La pression hospitalière avait commencé à apparaitre de façon exponentielle au mois de février, et ce jusqu'à la mi-avril. Les choses ont cependant pu évoluer, notamment grâce à l'amélioration de la situation sanitaire à Mayotte, et la campagne de vaccination "génératrice d’un essort de protection" d'après le préfet. "C’est bien la conjonction de l’évolution de ces facteurs qui ont permis de commencer à aborder un plan de désescalade" a-t-il ajouté.

La campagne de vaccination a par ailleurs "un rythme plus payant pour La Réunion : de janvier jusque mai, l’approvisionnement était calculé comme au national sur la population de + de 75 ans et La Réunion a donc reçu moins de doses qu’en France. Néanmoins, 122.000 doses ont été reçues et 119.000 ont été injectées. Nous sommes presqu’à une consommation totale. Nous sommes de manière générale satisfait même si cela reste insuffisant".

"Nous devrions recevoir sur mai et juin 390.000 doses du vaccin Pfizer et nous allons recevoir 30.000 doses de Johnson (dose unique). L'objectif est d'atteindre début juillet 55% de la population adulte qui aura bénéficié au moins d'un dose et 32% qui aura été totalement vaccinée" a précisé Jacques Billant.

Pour les personnes désireuses de la vaccination mais ne souhaitant pas se déplacer, le préfet a rappelé qu’il y a plusieurs possibilités de transports gratuits prescrits par le médecin, qui sont pris en charge par l’assurance maladie pour les séniors. Il y aussi la possibilité de le faire via les infirmiers libéraux à domicile.

- Des communes plus touchées que d'autres -

Les autorités ont rappelé que "nous sommes dans un plan de désescalade mais qu'il pourra varier en fonction de la situation". Une accélération de ce plan n’est pas prévue. "Le 19 mai c’est bientôt mais nous maintenons le calendrier fixé. Il faut tout organiser" a assuré le préfet. La capacité à rouvrir les établissements reçevant du public dans certaines communes particulièrement impactées par le virus a été débattue. Le Président de l’AMDR Serge Hoareau et le préfet vont donc solliciter les communes à fort taux d’incidence sur ces enjeux d’ouverture. "Le but n’est pas de stigmatiser les communes" a rappelé le préfet.

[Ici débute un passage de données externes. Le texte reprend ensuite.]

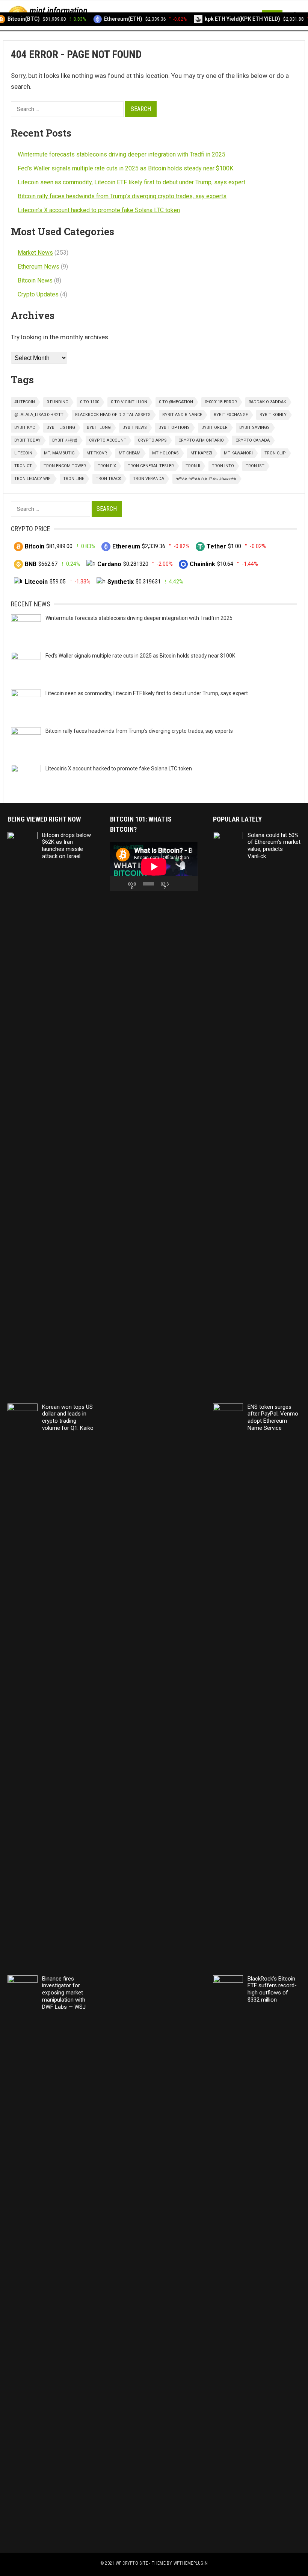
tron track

Les forces de l’ordre seront mobilisées tout au long du weekend qui se profile pour rappeler les gestes barrières, mesures de distanciation et respect des règles et de verbaliser.

Pour la rentrée scolaire, "toutes les dispositions seront tenues avec l'arrivée des autotests afin de permettre aux élèves de se faire tester". Pour les élections, les tests, auto-tests et la vaccination sont des précautions et conseillés mais ne sont pas obligatoires pour les personnes qui tiendront les bureaux de vote. Le nettoyage obligatoire des salles de classes après les élections ne signifient pas que les cours seront annulés les lundis suivants : "il ne faut pas en déduire que les enfants doivent rester chez eux, il y un travail d'anticipation à prévoir avec les communes pour identifier les salles et travailler avec les directeurs d’école pour avoir des activités en plein air ces deux lundis" a détaillé Jacques Billant.

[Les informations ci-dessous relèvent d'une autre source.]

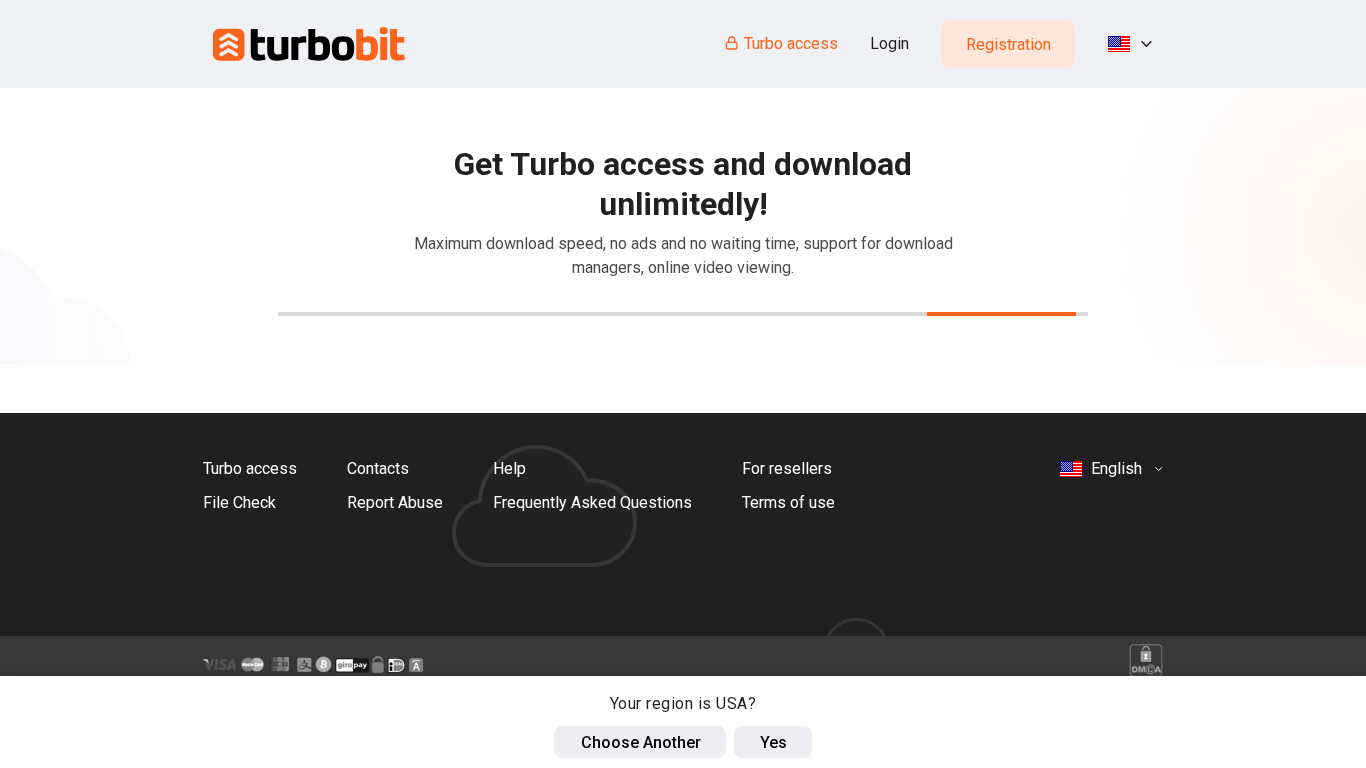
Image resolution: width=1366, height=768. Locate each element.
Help (509, 468)
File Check (239, 502)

www.ipreunion.com / [email protected]

   

4 Commentaire(s)

Manland, Posté
Trop fort les décisions! Desescalade car la pression hospitalière le permet.... Ben oui, à chaque décès a l'hôpital, c'est une place de plus pour un nouveau covidé ... si toutes les semaines 16 personnes laissent la place, c'est certain que la pression baisse...Quelle misère ces analyses....
Saintjosephois, depuis son mobile , Posté
Nos élus devraient être en première ligne avec leurs polices municipales pour faire respecter les gestes barrières et combattre sévèrement les incivilités même pour la dingue verbaliser les non respect des jours de collecte des déchets verts et gros objets en permanence dans certains quartiers sont ils trop preoccupes a la course aux mandats qui rapporte des indemnités conséquentes. .
Stean, Posté
La stratégie du tout pfizer à la Réunion est saluée jusqu'au Qatar. Apparemment certains souhaitent le recours au vaccin astrazeneka pour être au niveau de la métropole en terme du nombre de personnes vaccinées. Les dernières études démontrent aussi que le pfizer marche aussi contre le variant sud africain. Bref, nos autorités ont raison sur ce point.
Missouk, Posté
Les explications de ce "guignol" de l'Etat concernant l'immense retard de la campagne de vaccination à la Réunion est au mieux risible, au pire à vomir... C'est quand même terrifiant de se dire que ce sont ces gens là qui sont censés nous protéger...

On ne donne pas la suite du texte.